A dislocation is a displacement of bones at a joint.
Depending on the degree of displacement, external manifestations may differ. But in general it doesn’t matter. Remember just four symptom. With any of them, you need to go to the traumatologist as soon as possible!
- The affected joint looks strange – for example, the bone acquires an unnatural angle of inclination.
- The joint has increased in size, swelling is observed, and the skin over this area has changed color – it has turned red or, on the contrary, has become waxy-pale.
- You feel severe pain in the joint area. Another option is numbness: if nerve endings were damaged during dislocation, loss of sensitivity is possible.
- You cannot move the bones in the affected joint. For example, bend or straighten a bruised finger or close a “jammed” jaw. And if you succeed, then with great difficulty and through an attack of acute pain.
What not to do with a dislocation
If you suspect a dislocation, don’t make these common mistakes.
Don’t expect it to go away
A dislocation is the closest relative of a fracture. Even if the bones are still intact, the displacement could damage blood vessels and nerves. The same nerves may “heal”, but they will remind you of the injury for years with aching pain, or even a serious limitation of mobility in the affected joint.
Don’t try to fix the dislocation yourself
First of all, because you may not have a dislocation, but a fracture. The symptoms of these injuries are very similar, and to distinguish one from the other is sometimes possible only with the help of x-rays. Trying to fix broken bones will only increase the damage.
Don’t slow down
A dislocation is always accompanied by edema, and often also internal bleeding. The more time passes since the injury, the more fluid accumulates near the joint and the more difficult it will be to set it. So do not hesitate – run to the emergency room. If “running” does not work – for example, a leg is injured – do not hesitate to call an ambulance.
How to provide first aid for a dislocation
1. Keep the affected joint as immobile as possible: do not bend your knees, elbows, fingers, do not move your jaw…
2. Apply something cold to the injured area – an ice pack or frozen vegetables (remember to wrap it in a thin cloth), a heating pad with ice water. Cold will stop the development of edema and reduce pain.
3. Take an ibuprofen or paracetamol pain reliever.
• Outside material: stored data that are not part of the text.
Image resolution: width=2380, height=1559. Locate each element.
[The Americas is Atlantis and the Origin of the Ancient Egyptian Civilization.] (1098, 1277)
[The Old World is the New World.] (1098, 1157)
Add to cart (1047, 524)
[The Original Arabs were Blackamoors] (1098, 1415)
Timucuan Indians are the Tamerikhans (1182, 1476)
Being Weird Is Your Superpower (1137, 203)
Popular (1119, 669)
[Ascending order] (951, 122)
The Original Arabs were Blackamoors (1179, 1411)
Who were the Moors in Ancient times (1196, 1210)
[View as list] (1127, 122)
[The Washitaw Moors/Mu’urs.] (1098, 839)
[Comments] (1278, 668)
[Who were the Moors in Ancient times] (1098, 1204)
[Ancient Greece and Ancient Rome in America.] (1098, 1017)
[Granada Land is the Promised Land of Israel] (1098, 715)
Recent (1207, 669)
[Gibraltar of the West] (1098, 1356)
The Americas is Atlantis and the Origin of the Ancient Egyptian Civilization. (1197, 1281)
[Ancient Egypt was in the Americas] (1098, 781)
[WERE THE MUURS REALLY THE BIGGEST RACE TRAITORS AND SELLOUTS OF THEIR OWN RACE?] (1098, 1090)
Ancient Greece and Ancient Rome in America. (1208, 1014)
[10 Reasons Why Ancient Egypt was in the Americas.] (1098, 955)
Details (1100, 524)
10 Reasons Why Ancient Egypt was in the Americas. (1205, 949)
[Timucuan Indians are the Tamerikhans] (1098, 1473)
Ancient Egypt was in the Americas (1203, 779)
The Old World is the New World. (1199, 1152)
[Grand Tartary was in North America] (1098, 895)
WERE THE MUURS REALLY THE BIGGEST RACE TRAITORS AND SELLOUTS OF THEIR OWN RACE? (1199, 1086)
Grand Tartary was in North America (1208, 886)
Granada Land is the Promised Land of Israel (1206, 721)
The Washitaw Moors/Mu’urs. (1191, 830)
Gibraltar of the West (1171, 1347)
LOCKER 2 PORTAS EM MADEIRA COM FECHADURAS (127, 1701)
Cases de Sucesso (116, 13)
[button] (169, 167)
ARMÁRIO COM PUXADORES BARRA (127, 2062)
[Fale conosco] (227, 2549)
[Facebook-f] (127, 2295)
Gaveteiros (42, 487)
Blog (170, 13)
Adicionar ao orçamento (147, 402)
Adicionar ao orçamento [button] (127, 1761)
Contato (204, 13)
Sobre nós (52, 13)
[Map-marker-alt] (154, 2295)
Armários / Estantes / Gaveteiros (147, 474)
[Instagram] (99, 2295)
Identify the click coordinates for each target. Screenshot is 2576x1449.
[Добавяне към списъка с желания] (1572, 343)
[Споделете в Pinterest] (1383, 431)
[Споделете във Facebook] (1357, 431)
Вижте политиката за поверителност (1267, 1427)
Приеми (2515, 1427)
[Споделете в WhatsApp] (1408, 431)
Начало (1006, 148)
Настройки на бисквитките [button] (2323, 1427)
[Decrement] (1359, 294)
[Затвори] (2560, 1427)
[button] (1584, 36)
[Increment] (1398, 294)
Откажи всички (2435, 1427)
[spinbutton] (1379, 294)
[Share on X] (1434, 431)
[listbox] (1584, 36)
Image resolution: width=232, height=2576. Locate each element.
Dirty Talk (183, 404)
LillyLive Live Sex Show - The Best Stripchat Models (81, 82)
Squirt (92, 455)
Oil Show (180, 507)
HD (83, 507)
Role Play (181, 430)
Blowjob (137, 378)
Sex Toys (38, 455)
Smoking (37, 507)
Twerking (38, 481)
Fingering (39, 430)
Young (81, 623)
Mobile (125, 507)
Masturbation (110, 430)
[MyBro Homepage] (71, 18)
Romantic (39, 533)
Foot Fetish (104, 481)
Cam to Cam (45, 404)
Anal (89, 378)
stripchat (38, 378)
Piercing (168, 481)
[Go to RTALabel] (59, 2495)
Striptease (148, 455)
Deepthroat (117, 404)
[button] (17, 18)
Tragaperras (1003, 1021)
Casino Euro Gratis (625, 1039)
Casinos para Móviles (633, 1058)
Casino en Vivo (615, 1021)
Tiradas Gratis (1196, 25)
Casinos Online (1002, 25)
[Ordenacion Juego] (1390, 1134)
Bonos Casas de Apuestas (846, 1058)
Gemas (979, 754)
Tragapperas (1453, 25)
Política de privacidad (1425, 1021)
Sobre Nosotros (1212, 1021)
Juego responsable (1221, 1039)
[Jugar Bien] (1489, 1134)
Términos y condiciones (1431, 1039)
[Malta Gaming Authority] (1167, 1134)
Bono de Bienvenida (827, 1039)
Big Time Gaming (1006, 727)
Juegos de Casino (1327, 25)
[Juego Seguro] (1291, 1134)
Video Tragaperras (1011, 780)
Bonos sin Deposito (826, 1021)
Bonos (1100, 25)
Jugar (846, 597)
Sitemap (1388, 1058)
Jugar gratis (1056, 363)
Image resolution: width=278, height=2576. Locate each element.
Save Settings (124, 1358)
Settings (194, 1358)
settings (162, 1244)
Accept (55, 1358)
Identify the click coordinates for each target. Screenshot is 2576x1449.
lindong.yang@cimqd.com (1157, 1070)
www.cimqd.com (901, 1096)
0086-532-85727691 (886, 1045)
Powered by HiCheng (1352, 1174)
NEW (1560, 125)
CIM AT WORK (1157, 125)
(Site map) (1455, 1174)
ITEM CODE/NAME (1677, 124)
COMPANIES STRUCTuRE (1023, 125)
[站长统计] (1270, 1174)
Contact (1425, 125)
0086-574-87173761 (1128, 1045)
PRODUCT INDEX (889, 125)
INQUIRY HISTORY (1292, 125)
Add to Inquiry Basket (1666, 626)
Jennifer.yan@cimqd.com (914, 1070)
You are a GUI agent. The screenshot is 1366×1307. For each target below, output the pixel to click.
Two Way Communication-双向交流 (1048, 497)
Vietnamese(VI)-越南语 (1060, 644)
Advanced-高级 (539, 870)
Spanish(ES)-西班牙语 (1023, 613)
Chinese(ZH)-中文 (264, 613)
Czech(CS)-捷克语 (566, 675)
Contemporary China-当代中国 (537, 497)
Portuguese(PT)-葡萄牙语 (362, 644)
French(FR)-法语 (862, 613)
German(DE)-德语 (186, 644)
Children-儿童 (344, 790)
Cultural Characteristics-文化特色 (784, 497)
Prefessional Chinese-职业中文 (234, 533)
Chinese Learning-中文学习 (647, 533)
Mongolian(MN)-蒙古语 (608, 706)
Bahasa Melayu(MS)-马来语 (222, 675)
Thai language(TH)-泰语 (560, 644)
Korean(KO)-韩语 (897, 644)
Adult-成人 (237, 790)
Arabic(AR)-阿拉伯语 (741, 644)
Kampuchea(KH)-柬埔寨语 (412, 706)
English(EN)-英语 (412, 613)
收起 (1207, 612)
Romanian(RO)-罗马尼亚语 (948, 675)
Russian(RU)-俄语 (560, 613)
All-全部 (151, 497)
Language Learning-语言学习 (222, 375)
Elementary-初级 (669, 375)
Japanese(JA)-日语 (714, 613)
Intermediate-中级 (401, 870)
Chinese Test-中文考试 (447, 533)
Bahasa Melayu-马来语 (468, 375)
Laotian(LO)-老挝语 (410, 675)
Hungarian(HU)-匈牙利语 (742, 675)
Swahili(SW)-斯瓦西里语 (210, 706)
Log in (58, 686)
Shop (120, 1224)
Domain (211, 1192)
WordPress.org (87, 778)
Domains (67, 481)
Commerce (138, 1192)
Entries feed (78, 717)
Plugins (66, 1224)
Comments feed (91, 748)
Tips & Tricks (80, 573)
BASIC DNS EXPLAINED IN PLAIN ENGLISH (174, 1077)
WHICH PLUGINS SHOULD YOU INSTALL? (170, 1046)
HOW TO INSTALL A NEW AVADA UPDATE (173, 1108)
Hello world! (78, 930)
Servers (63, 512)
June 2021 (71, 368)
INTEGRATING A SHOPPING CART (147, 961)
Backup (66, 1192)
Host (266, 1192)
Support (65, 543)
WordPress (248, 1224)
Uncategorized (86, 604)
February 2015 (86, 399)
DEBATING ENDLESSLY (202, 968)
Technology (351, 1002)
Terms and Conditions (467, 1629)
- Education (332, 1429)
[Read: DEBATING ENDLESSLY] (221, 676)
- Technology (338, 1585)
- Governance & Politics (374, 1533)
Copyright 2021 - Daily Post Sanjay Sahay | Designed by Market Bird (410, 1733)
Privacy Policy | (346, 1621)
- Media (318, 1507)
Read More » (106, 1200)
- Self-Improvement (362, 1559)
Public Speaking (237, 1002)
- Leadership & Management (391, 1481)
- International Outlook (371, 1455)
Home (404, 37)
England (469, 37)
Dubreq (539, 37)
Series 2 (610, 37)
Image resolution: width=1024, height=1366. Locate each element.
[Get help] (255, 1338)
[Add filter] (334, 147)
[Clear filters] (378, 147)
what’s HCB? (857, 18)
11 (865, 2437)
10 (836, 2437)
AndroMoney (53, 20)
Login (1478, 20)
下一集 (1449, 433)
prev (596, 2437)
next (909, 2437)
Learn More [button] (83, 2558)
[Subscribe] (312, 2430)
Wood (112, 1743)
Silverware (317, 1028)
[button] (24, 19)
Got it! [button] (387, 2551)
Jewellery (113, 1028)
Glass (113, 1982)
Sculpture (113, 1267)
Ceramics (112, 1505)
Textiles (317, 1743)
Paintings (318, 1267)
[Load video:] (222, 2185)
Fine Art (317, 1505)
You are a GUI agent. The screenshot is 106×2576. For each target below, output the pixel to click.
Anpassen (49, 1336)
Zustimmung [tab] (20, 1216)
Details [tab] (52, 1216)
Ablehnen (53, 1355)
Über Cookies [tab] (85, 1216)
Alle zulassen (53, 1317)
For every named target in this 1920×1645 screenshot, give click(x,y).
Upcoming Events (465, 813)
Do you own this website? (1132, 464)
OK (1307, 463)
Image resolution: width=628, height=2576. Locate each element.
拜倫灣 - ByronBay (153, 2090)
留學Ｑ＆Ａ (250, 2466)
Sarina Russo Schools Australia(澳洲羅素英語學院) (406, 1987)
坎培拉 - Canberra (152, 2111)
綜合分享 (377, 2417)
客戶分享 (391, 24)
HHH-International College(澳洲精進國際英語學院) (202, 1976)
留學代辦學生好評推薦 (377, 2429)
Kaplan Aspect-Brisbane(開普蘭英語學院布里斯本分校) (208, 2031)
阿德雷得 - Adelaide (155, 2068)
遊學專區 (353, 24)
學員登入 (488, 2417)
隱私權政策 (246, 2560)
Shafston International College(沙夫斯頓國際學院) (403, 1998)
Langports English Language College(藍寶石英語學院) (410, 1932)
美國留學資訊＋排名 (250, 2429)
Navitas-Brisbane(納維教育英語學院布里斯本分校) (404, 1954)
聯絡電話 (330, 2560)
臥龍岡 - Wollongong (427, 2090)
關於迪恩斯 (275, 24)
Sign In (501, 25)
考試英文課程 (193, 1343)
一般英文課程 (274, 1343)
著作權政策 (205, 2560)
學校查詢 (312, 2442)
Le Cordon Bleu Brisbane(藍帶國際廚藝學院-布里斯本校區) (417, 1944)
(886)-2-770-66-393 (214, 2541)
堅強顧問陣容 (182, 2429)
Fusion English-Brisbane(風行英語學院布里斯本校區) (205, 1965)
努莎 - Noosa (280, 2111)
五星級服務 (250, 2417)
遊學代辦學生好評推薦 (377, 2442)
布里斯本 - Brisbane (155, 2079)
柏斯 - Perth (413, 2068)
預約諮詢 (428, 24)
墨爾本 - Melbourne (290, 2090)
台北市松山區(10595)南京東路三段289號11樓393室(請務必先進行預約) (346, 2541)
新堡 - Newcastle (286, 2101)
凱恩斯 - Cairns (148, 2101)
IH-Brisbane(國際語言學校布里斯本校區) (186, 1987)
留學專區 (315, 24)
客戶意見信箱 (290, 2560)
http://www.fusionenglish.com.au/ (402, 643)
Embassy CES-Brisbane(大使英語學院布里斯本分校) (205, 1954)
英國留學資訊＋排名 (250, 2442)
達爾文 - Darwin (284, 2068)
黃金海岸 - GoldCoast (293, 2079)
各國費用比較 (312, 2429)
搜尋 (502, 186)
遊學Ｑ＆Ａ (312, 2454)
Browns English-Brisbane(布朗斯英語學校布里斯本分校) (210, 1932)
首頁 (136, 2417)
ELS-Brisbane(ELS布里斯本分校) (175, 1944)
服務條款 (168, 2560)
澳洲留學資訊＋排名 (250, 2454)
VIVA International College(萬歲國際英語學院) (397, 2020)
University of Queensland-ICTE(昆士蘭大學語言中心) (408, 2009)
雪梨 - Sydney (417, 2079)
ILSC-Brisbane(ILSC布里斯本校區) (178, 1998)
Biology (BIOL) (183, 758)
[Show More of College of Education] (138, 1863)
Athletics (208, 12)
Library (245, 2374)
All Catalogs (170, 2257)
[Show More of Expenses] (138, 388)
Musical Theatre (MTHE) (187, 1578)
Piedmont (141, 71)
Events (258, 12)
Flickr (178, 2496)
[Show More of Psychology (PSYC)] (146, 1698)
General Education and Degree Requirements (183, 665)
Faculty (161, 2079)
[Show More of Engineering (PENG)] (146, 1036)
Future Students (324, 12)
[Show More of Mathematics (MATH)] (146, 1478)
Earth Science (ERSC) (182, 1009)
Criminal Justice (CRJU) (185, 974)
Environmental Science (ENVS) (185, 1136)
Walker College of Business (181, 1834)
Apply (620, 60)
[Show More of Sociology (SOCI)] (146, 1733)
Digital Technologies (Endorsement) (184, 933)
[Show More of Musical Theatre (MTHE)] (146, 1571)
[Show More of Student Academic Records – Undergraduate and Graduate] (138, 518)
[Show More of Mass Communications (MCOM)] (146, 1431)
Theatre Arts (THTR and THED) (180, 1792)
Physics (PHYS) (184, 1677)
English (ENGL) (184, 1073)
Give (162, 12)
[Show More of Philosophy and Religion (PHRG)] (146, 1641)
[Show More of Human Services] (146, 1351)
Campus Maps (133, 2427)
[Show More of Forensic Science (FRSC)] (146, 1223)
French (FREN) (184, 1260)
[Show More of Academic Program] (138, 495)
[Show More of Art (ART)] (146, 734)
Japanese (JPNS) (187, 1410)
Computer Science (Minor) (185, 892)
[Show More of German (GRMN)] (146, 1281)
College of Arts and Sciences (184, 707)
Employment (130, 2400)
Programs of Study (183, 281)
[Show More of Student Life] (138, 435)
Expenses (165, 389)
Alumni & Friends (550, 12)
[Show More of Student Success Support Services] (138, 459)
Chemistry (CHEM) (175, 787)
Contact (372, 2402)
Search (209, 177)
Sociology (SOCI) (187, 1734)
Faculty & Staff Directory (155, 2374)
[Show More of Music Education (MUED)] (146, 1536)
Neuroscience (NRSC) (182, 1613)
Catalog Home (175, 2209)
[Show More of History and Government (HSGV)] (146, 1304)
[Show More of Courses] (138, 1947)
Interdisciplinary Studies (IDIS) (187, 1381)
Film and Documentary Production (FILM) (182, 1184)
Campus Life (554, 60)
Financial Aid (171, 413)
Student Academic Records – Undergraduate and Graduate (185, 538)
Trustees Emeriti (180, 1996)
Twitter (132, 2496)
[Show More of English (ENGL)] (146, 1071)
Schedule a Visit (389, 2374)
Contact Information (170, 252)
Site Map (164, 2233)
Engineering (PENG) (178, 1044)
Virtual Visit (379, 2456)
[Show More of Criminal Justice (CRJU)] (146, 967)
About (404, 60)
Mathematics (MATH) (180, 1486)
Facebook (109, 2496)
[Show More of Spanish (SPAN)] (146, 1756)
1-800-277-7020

4. And hurry up to the doctor!
How will a dislocation be treated?
Treatment begins with a medical examination. A traumatologist or surgeon will most likely send you for an X-ray to make sure that we are talking about a dislocation, and not a fracture or cracked bone. In some cases, an MRI may be required: tomography will help the physician assess damage to the soft tissues around the joint.
What happens next depends on what the doctor finds. Most often, treatment includes the following items.
The doctor will try to straighten the joint
That is, to return the moved bones to the correct position. This procedure is quite painful, so you may need anesthesia – local or even general.
Might need surgery
It is resorted to in the event that it was not possible to cope with the dislocation manually. Also, a surgical operation is prescribed for significant damage to the nerves, blood vessels and ligaments, or repeated dislocations in the same area.
Time to immobilize the joint
After the bones return to their natural position, the surgeon can immobilize the joint by placing a splint on it or hanging it from a sling. How long you have to wear this “harness” – a few days or a few weeks – depends on the degree of damage to the joint, nerves, blood vessels and soft tissues.
You will need to rehabilitate
Having got rid of the splint or sling, get ready to do joint gymnastics and undergo physiotherapy for a long time and hard. This is an important step that is necessary to restore the previous mobility.
By the way, keep in mind: if the joint has been dislocated at least once, it is likely that one day it will happen again. To reduce the risks, follow all the doctor’s recommendations. And of course, take care of yourself.